**WHAT IS EXPECTED**
Print the data once more, exactly as supplied.

=====

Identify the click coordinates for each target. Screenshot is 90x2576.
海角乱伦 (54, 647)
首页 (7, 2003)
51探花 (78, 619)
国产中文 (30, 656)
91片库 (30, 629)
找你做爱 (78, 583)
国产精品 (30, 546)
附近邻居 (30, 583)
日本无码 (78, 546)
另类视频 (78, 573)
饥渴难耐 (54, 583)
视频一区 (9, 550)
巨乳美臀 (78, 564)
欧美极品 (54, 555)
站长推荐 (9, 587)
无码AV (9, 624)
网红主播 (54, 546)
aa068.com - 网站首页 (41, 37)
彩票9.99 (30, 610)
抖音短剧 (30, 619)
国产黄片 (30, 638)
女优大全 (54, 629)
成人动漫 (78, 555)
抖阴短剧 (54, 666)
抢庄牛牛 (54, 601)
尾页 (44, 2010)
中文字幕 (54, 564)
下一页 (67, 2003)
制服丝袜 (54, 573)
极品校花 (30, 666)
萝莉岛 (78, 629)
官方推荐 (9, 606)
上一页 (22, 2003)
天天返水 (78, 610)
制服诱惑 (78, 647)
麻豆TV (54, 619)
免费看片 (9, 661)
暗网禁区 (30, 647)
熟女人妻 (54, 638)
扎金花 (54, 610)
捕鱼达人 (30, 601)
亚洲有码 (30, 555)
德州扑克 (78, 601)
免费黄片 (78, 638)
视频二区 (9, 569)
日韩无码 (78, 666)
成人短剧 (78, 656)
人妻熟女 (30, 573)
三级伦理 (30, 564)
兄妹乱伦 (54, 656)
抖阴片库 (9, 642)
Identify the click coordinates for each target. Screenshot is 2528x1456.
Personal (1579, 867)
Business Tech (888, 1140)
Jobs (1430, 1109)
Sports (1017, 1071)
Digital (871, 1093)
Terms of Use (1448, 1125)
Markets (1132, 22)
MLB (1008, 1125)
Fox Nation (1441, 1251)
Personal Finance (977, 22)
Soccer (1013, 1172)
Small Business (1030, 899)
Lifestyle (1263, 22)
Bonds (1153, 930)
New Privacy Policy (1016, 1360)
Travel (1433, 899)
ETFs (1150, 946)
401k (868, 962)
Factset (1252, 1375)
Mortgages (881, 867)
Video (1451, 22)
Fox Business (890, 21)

=====

**TASK RESULT**
Identify the click coordinates for each target. Screenshot is 90x2576.
海角乱伦 (54, 647)
首页 (7, 2003)
51探花 (78, 619)
国产中文 (30, 656)
91片库 (30, 629)
找你做爱 (78, 583)
国产精品 (30, 546)
附近邻居 (30, 583)
日本无码 (78, 546)
另类视频 (78, 573)
饥渴难耐 (54, 583)
视频一区 (9, 550)
巨乳美臀 (78, 564)
欧美极品 (54, 555)
站长推荐 (9, 587)
无码AV (9, 624)
网红主播 (54, 546)
aa068.com - 网站首页 (41, 37)
彩票9.99 (30, 610)
抖音短剧 (30, 619)
国产黄片 (30, 638)
女优大全 (54, 629)
成人动漫 (78, 555)
抖阴短剧 (54, 666)
抢庄牛牛 (54, 601)
尾页 (44, 2010)
中文字幕 (54, 564)
下一页 (67, 2003)
制服丝袜 (54, 573)
极品校花 (30, 666)
萝莉岛 (78, 629)
官方推荐 (9, 606)
上一页 (22, 2003)
天天返水 (78, 610)
制服诱惑 (78, 647)
麻豆TV (54, 619)
免费看片 (9, 661)
暗网禁区 (30, 647)
熟女人妻 (54, 638)
扎金花 (54, 610)
捕鱼达人 (30, 601)
亚洲有码 (30, 555)
德州扑克 (78, 601)
免费黄片 (78, 638)
视频二区 (9, 569)
日韩无码 (78, 666)
成人短剧 (78, 656)
人妻熟女 (30, 573)
三级伦理 (30, 564)
兄妹乱伦 (54, 656)
抖阴片库 (9, 642)
Identify the click coordinates for each target. Screenshot is 2528x1456.
Personal (1579, 867)
Business Tech (888, 1140)
Jobs (1430, 1109)
Sports (1017, 1071)
Digital (871, 1093)
Terms of Use (1448, 1125)
Markets (1132, 22)
MLB (1008, 1125)
Fox Nation (1441, 1251)
Personal Finance (977, 22)
Soccer (1013, 1172)
Small Business (1030, 899)
Lifestyle (1263, 22)
Bonds (1153, 930)
New Privacy Policy (1016, 1360)
Travel (1433, 899)
ETFs (1150, 946)
401k (868, 962)
Factset (1252, 1375)
Mortgages (881, 867)
Video (1451, 22)
Fox Business (890, 21)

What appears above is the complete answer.